In mine of May 13th I gave you a particular account of the hearing before the Attorney and Solicitor General, on a reference of Smith’s petition. They have not yet made their report, and would now, I hear, excuse themselves from doing it as unnecessary, since they have heard that the prisoners are discharged. But they are still solicited by Mr. Penn and Mr. Moore to report, on an allegation that they have letters advising that warrants are issued for taking them up again. None of my letters from Pennsylvania mentions any thing of this. I have ventured to say I doubt the truth of it. Whether they will report or not is uncertain; but if they should report against us, I am determined to dispute the matter again before the Council.
I send you herewith a copy of the note I furnished our solicitor with, when drawing his brief; a copy of the brief itself; a copy of some remarks on the reflection thrown upon the Assembly by the Council at the first hearing, as being Quakers and therefore against defence, and as bearing malice against Smith because a clergyman of the Church of England, and against Moore because he petitioned for defence. These I gave to our counsel before the second hearing, when they were to speak, and they made good use of them. I furnished also a number of cases from the votes of Assemblies in the other colonies, showing that they all claimed and exercised power of committing for breach of privilege; but of this paper of cases I have no copy by me.1
Mr. Charles at my request has drawn the state of the case, in order to obtain opinions of eminent lawyers how far our present privileges would be affected in case of a change of government, by our coming immediately under the crown. I send you a copy of this case, with the opinion of our counsel upon it, who is esteemed the best acquainted with our American affairs and constitutions, as well as with government law in general. He being also thoroughly knowing in the present views of the Board of Trade, and in their connexions and characters, has given me withal, as a friend, some prudential advice in a separate sheet distinct from his law opinion, because the law opinion might necessarily appear where he would not care the advice should be seen. I send you, also, a copy of this, and should be glad of your sentiments upon it.
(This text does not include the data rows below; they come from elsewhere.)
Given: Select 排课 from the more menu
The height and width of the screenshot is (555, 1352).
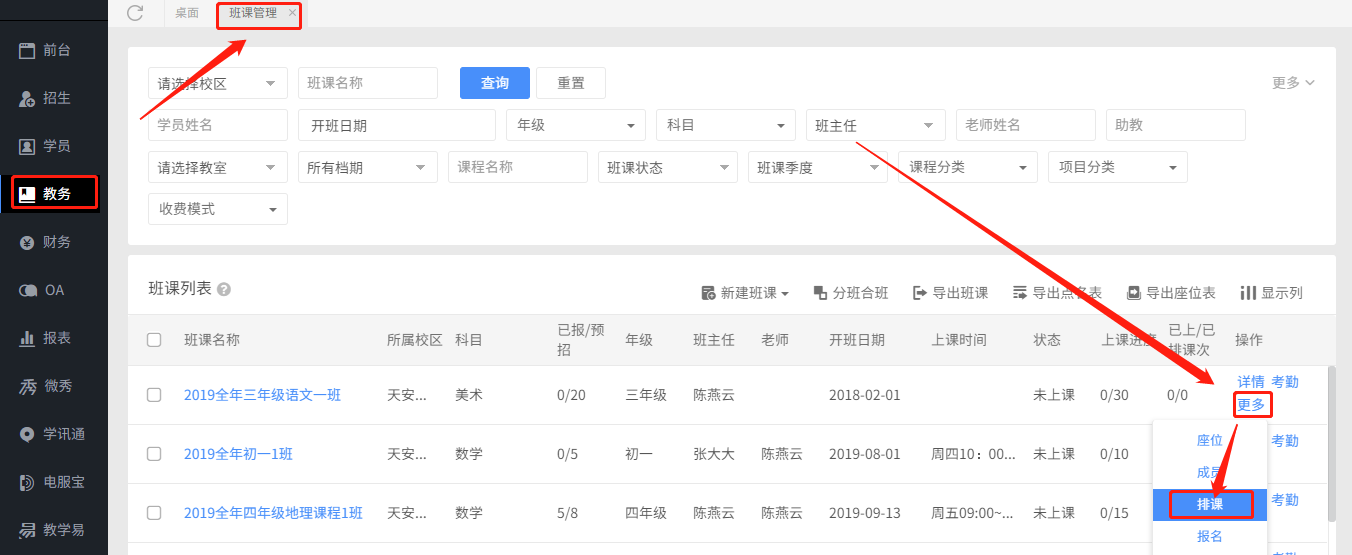Looking at the screenshot, I should [1210, 504].
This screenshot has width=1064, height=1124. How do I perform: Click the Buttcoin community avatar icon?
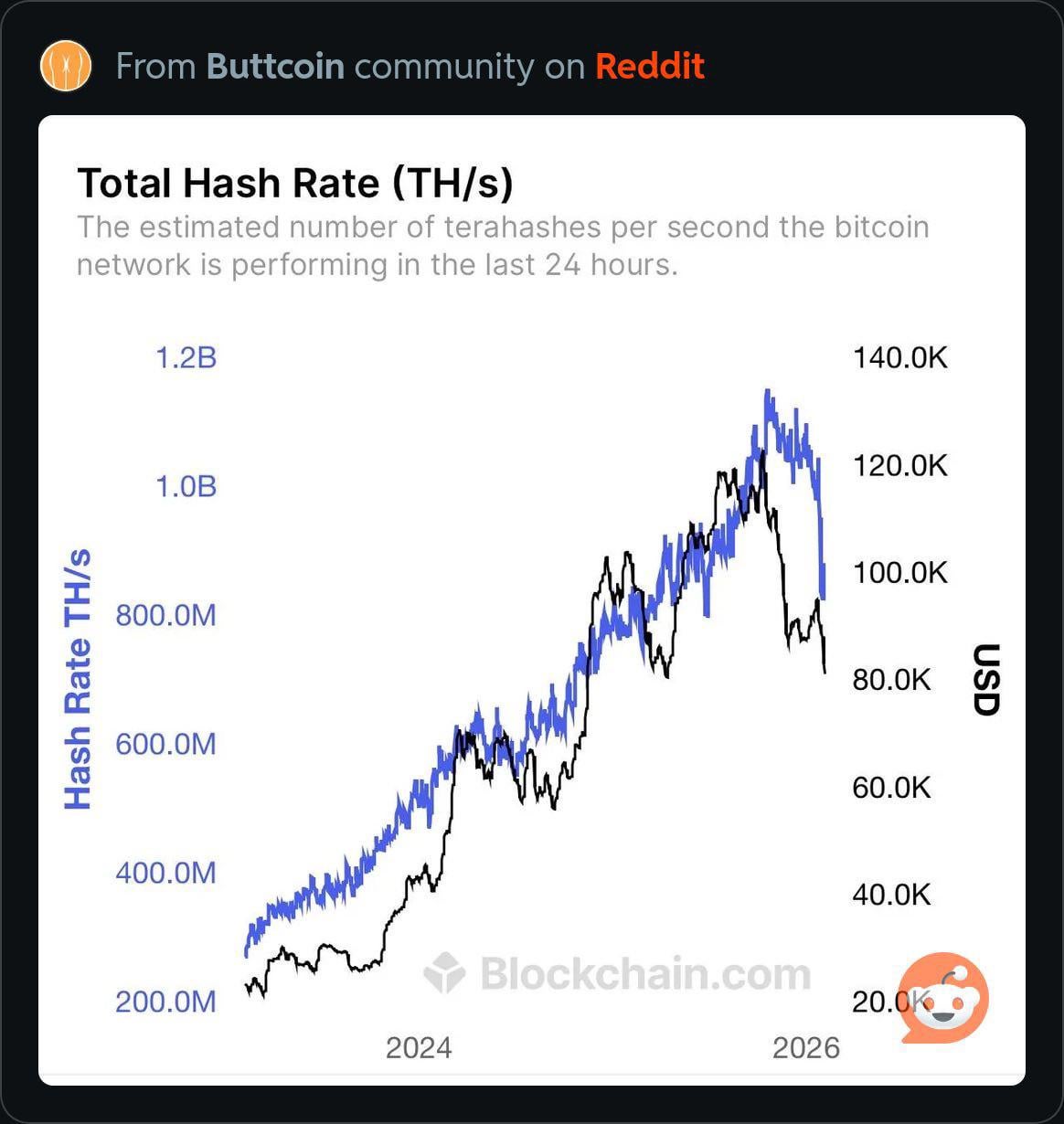[66, 67]
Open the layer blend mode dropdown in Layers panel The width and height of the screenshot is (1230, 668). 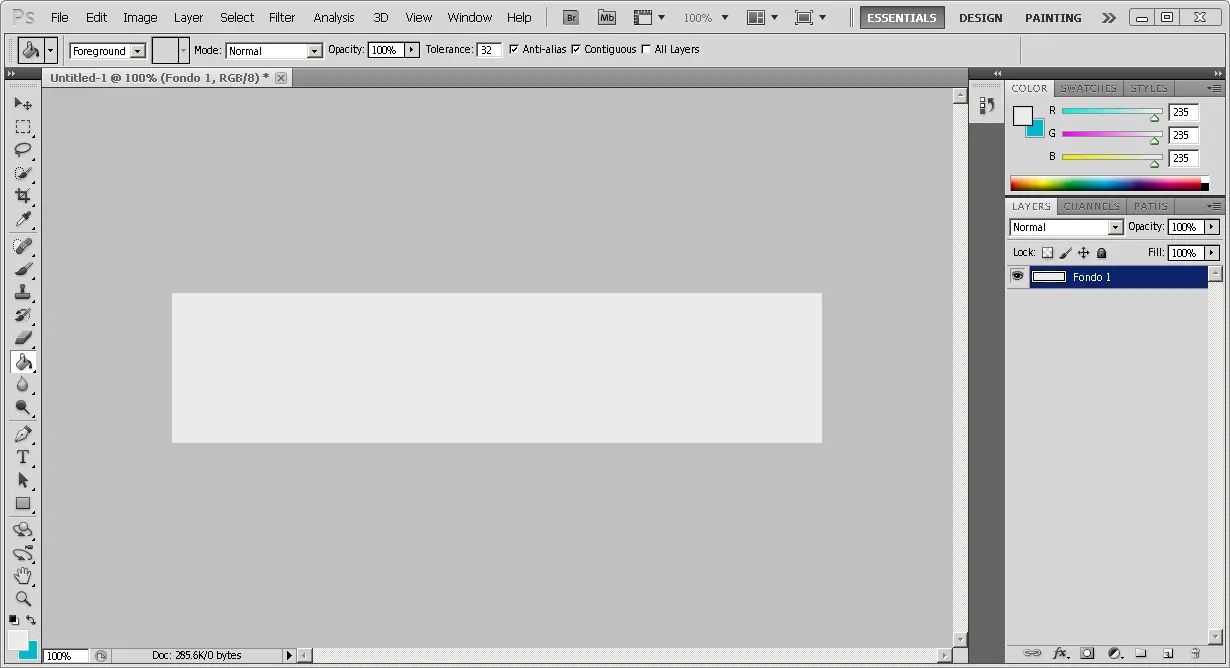coord(1113,227)
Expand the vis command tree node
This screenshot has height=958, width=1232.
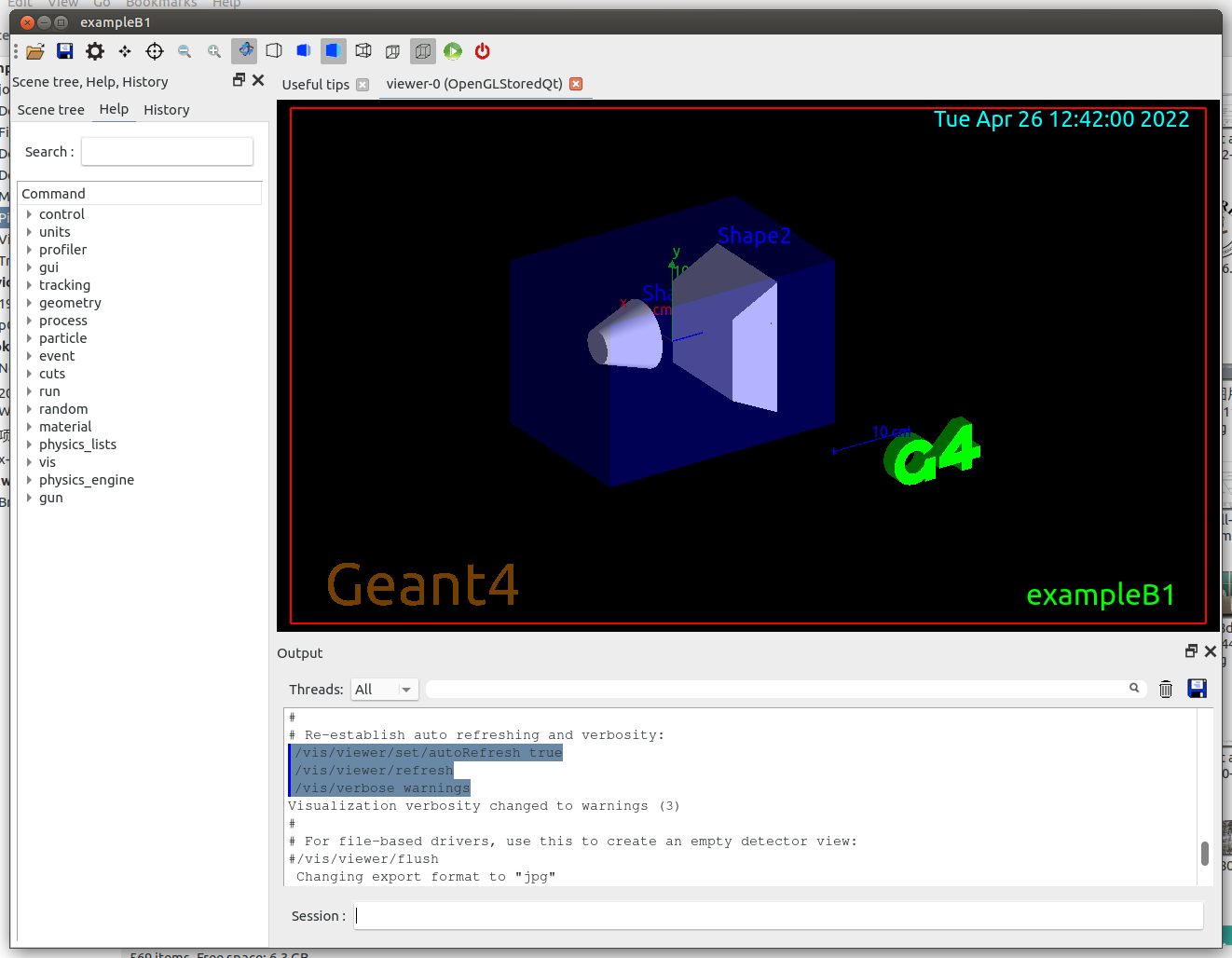[29, 462]
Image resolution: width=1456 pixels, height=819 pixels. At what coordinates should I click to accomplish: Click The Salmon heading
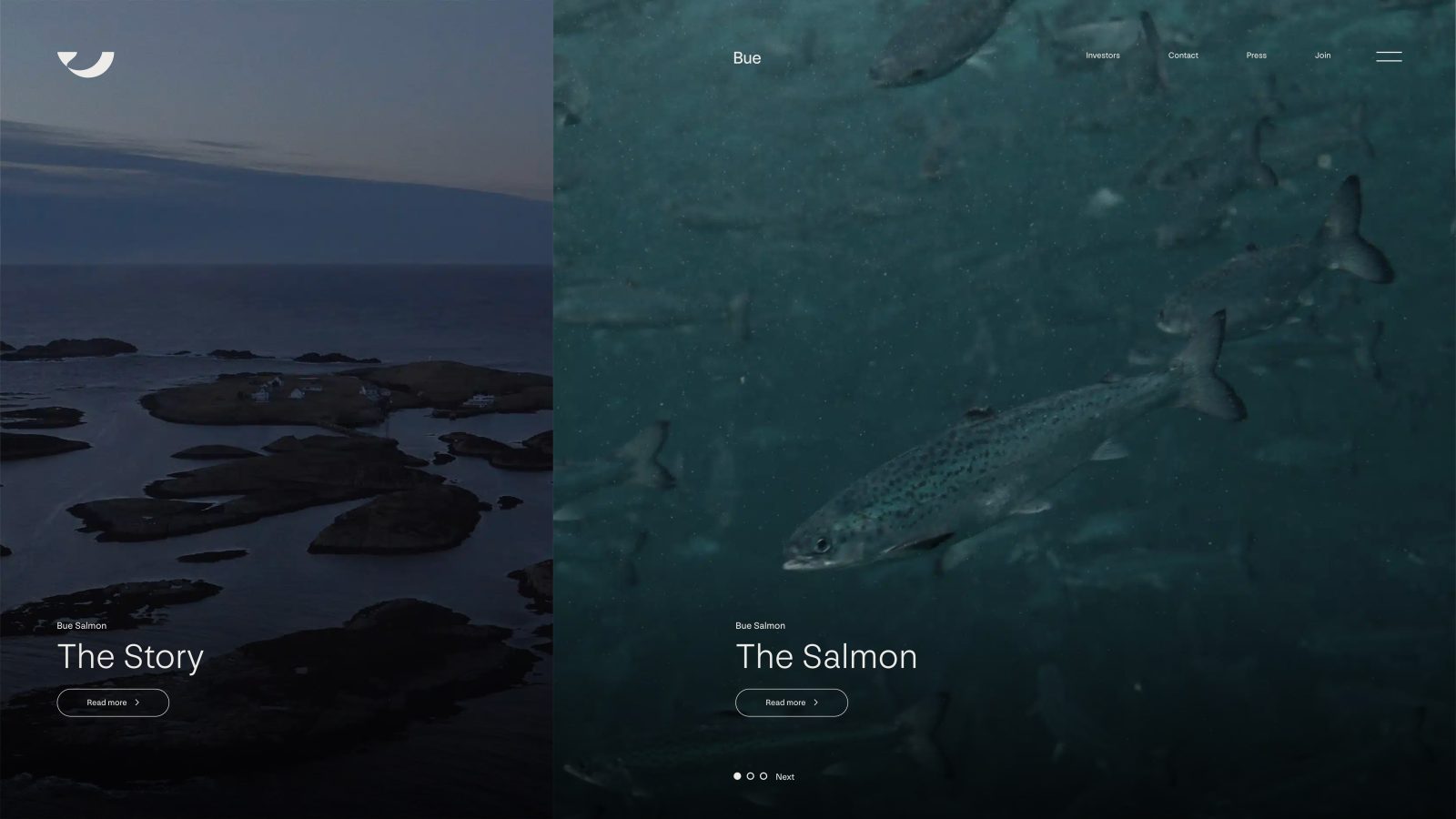coord(826,657)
One thing that he recommends to be done before we push our point in Parliament, is removing the prejudices that art and accident have spread among the people of this country against us, and obtaining for us the good opinion of the bulk of mankind without doors. This I hope we have it in our power to do, by means of a work now nearly ready for the press, calculated to engage the attention of many readers, and at the same time to efface the bad impressions received of us; but it is thought best not to publish it till a little before the next session of Parliament.1
The Proprietors are determined to discard their present governor, as soon as they can find a successor to their mind. They have lately offered the government to one Mr. Graves, a gentleman of the Temple, who has had it for some time under consideration, and makes a difficulty of accepting it. The beginning of the week it was thought he would accept; but on Thursday night I was told he had resolved to refuse it. I know not, however, whether he may not yet be prevailed on. He has the character of a man of good understanding and good dispositions,—[incomplete].
[1 ]Petitions had been sent to the Assembly, charging William Moore, president of the Court of Common Pleas in Chester County, with misconduct in his office. Moore was summoned to appear before the House, which he refused to do. The House found him guilty, however, and requested the governor to remove him from office. This was declined by the governor, till he should investigate the case, and in the meantime Moore published a defence containing language which the Assembly voted to be slanderous and insulting. It appeared in evidence also, that William Smith, provost of the College, had been concerned in revising and correcting this piece before it was published. Smith was then arrested, and both he and Moore were imprisoned. The public was much agitated by the controversy. The governor took the part of the accused. Smith and Moore ultimately appealed to the King in Council, where it was decided that the Assembly had transcended their powers, and that their conduct was reprehensible. A summary of the case is contained in Gordon’s History of Pennsylvania, p. 352.—Editor.
[1 ]The work here alluded to is undoubtedly the Historical Review of the Constitution and Government of Pennsylvania, which was first published in the year 1759. See letter to David Hume, under date of September 27, 1760.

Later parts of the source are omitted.